THE TASK >> Go to the line holding "Task: Click the inventory icon beside Apply" in the data below. Return it and each line after it through the last, exactly, and skip the pictures.

SOURCE INFORMATION >>
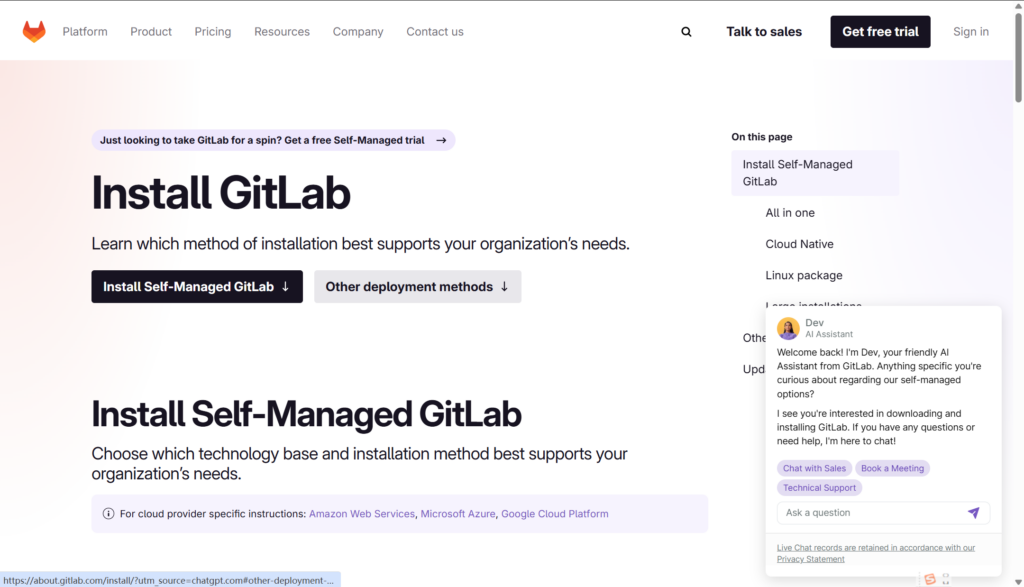This screenshot has height=587, width=1024.
Task: Choose the Book a Meeting chat option
Action: [x=892, y=468]
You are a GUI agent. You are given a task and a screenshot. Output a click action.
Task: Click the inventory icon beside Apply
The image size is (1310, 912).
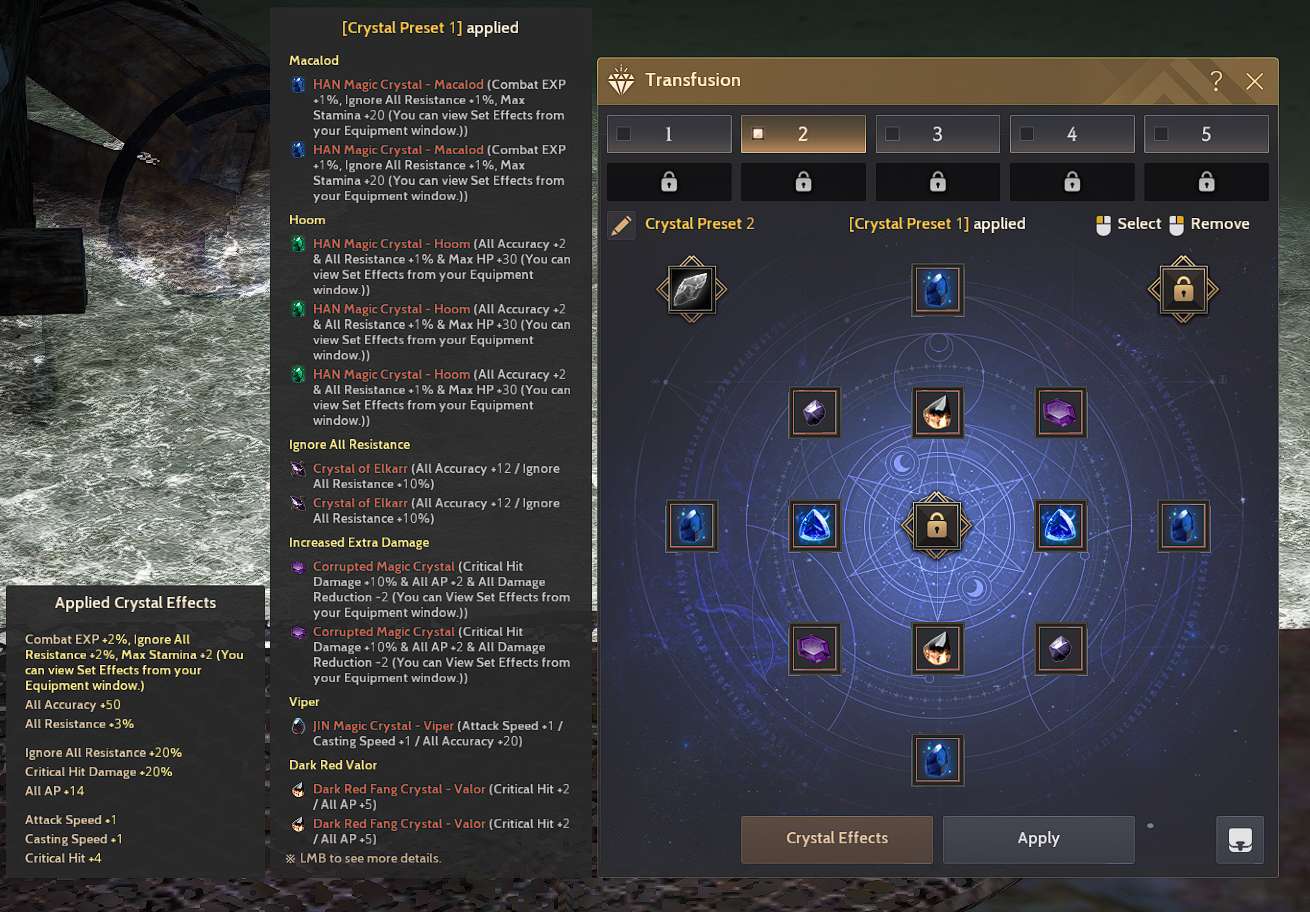click(1240, 839)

OUTPUT >>
Task: Click the inventory icon beside Apply
The image size is (1310, 912).
click(1240, 839)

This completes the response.